◆ **WORK TASK**:
Set down exactly, with nothing added, the lines from the one containing "Where should I" through the end of the entries.

Data records:
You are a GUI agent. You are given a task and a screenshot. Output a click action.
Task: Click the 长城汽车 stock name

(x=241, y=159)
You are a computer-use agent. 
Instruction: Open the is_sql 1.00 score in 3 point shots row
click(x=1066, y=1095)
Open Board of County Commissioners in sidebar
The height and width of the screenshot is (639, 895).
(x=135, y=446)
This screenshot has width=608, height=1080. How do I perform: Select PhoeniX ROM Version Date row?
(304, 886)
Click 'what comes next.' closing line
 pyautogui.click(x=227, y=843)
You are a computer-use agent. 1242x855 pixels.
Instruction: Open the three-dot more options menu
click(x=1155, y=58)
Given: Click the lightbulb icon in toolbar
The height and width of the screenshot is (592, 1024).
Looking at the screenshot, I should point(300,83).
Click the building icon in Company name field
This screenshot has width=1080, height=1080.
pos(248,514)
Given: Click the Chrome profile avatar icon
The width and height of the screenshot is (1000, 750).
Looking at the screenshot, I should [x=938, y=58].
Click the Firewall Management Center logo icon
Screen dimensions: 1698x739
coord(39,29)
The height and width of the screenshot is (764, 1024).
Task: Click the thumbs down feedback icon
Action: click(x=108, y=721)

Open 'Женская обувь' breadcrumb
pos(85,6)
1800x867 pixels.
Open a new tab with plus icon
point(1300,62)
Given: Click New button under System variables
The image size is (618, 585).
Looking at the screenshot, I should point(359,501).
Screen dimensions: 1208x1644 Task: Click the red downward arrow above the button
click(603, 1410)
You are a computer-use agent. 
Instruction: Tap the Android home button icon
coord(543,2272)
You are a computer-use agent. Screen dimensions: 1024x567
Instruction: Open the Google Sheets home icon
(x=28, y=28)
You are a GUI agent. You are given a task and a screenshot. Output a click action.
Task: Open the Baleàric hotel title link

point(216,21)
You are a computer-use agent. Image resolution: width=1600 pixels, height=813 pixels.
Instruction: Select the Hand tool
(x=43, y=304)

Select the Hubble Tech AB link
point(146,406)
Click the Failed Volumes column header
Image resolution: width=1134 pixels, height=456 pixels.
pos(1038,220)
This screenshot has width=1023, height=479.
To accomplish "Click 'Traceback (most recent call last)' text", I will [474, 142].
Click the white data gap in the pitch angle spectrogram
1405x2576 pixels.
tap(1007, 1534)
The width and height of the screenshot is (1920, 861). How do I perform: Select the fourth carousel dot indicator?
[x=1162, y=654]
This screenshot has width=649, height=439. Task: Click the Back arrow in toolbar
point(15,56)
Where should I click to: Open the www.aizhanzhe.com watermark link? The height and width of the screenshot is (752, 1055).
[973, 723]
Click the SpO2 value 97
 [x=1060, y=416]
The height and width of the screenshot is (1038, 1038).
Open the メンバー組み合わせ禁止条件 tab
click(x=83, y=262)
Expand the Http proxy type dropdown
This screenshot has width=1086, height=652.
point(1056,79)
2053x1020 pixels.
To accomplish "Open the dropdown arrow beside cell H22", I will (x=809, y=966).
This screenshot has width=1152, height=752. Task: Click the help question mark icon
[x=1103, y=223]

◆ **YOUR SOLUTION**:
Where should I click to: Open the www.aizhanzhe.com watermark link? The height and width of the screenshot is (752, 1055).
[973, 723]
Click the SpO2 value 97
 [x=1060, y=416]
The height and width of the screenshot is (1038, 1038).
Open the メンバー組み合わせ禁止条件 tab
click(x=83, y=262)
Expand the Http proxy type dropdown
This screenshot has width=1086, height=652.
point(1056,79)
2053x1020 pixels.
To accomplish "Open the dropdown arrow beside cell H22", I will (x=809, y=966).
This screenshot has width=1152, height=752. Task: Click the help question mark icon
[x=1103, y=223]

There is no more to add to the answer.